I’m not quite sure yet how to change the PX4 side.
The whole logic on the PX4 side is a bit convoluted if you ask me.
Yes, we used it, then switched to pure Ubuntu to reduce the image size by few GBs.
Hmm, very cool image! However it is not clear how can it unblock us? Stream simulation to a specific IP and 14540 port specially for MAVSDK? I"ll ask our team if we could know/specify MAVSDK IP beforehand for the simulator. Some scripts in the repo was not updated for years - not sure how they’ll work: our old scripts did not work with newest PX4 changes so we forced to update them as well. Also current PX4 has problems with HEADLESS mode, etc. Need to try it however: latest Release was in Jan.
Our scripts also allow us to stream to a specific IP - need to check what port it streams to.
I tried to connect mavsdk_server to 14550 or 14540 - but it does not connect at all even in the 1st time - only to 18570.
So You think problem is in PX4? Not sure about correct logic there: if one reconnects - should it reroute traffic to the new port/client or always send only to the 1st client/port?

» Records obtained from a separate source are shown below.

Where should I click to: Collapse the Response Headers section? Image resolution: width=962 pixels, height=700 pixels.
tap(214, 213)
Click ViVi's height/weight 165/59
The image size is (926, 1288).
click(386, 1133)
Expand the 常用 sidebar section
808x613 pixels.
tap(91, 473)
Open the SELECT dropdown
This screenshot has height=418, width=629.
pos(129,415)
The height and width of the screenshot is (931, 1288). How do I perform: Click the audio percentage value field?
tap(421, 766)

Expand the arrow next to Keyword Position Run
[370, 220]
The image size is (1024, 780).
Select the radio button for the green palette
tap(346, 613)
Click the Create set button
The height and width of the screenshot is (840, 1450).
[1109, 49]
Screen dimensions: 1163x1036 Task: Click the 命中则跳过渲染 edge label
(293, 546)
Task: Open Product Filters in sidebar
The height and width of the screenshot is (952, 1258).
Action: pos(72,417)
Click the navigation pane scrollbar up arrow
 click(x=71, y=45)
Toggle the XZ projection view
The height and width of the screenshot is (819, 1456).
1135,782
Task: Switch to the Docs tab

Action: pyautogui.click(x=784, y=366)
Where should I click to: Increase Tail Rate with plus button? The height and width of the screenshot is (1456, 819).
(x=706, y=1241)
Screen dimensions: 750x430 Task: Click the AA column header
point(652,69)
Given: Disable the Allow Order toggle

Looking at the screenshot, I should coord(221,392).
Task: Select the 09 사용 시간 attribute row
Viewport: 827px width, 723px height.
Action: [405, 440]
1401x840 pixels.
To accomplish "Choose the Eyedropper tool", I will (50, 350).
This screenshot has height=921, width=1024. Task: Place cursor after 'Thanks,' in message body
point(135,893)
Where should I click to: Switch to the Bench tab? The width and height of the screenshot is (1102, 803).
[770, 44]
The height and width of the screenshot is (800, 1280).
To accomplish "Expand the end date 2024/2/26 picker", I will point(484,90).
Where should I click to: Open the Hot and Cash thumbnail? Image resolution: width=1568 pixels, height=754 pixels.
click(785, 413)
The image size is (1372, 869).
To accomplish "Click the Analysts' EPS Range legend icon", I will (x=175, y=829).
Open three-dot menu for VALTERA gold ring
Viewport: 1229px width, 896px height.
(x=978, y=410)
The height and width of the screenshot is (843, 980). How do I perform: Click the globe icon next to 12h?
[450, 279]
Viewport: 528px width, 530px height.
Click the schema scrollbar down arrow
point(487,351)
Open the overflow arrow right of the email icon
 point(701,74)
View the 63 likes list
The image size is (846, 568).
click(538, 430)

BTW, PX4 reports connection regained on mavsdk_server rerun:
[Wrn] [Event.cc:61] Warning: Deleting a connection right after creation. Make sure to save the ConnectionPtr from a Connect call
INFO [commander] GCS connection regained
INFO [health_and_arming_checks] Preflight Fail: No manual control input
INFO [commander] Connection to ground station lost
INFO [health_and_arming_checks] Preflight Fail: No manual control input
INFO [commander] GCS connection regained
INFO [health_and_arming_checks] Preflight Fail: No manual control input
So You propose to patch PX4, not MAVSDK? We had problems with latest PX4 versions - we used d6b523b574875a9f640620d1e90c8277fa13781c commit as You may saw above because of the bug in HEADLESS mode. Will try Your branch now as I found the workaround for it - hope it will work.
BTW, could such situation appear with real drone? May be need to patch mavsdk_server as well?!